The usual presentation of peritoneal inclusion cysts is progressive lower abdominal or pelvic pain. Infrequently, the woman complains of backache, constipation, urinary frequency or retention, anorexia, dysfunctional uterine bleeding, or infertility. The risk factors for developing the disease include previous intraperitoneal surgeries, intraperitoneal inflammation, pelvic inflammatory disease, peritoneal tuberculosis, tubo-ovarian abscess, and trauma.2 Often, the physical examination remains unremarkable and there are no palpable well-defined abdominal or pelvic masses.3

Ultrasound is the most frequently used imaging investigation in the initial workup of abdominopelvic pain. Typically, a peritoneal inclusion cyst is seen as an anechoic fluid collection containing multiple septations, along with a normal ovary. The fluid can be echogenic secondary to hemorrhagic or proteinaceous material. Sometimes, adhesions surround the ovary and fluid accumulates forming a cystic mass. The trapped ovary has the appearance of what has been described as a “spider in a web”.4 Sonographic features, however, are non-specific. CT scans similarly give a cobweb appearance of loculated fluid with septations within, containing material with the attenuation properties of fluid or hemorrhage. It is critical to be familiar with this benign disease and its clinical and radiological features to make the diagnosis. In cases where USG and CECT findings are equivocal, magnetic resonance imaging (MRI) should be considered for demonstrating the relationship of the cyst to the ovary accurately. On MRI, cystic lesions with low T1 signal and high T2 signal consistent with serous fluid are seen, except in hemorrhage cases when a high T1 signal is demonstrated.5 MRI may also be helpful in defining the extraovarian nature of fluid collection(s).
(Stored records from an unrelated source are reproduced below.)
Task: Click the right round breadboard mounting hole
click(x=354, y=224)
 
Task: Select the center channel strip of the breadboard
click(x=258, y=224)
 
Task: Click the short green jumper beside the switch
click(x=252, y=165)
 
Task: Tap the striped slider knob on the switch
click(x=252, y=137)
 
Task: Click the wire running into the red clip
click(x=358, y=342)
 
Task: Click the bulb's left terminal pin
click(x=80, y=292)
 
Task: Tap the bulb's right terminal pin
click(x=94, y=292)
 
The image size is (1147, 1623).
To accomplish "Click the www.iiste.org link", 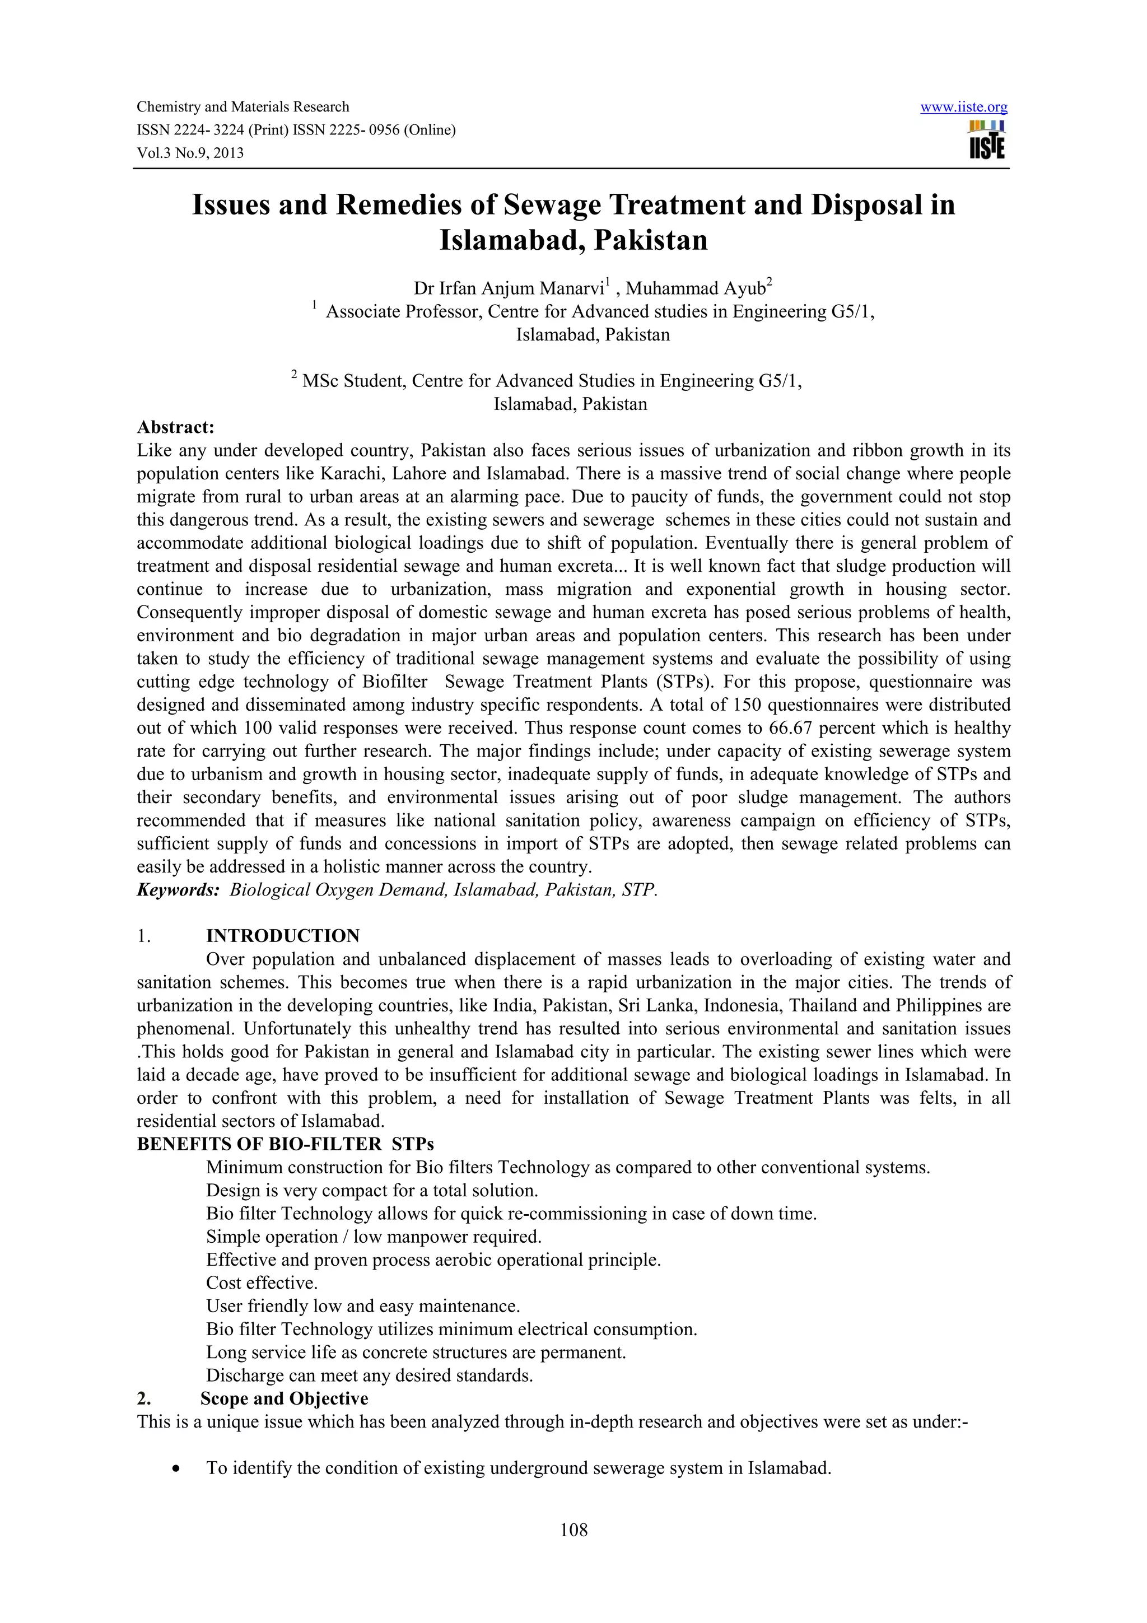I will click(963, 108).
Management can be both conservative and surgical in patients with a peritoneal inclusion cyst. Asymptomatic patients with incidentally discovered cysts can simply be kept under observation. The use of oral contraceptives is thought to decrease the amount of fluid produced by the ovary and are frequently used for suppressive treatment. Image-guided aspiration, drainage, and sclerotherapy have also been attempted for symptom relief. Multiple large cysts or recurrent peritoneal inclusion cysts are managed with cyst excision, total hysterectomy, and bilateral salpingo-oophorectomy. However, there is a risk of local recurrence irrespective of the procedure undertaken.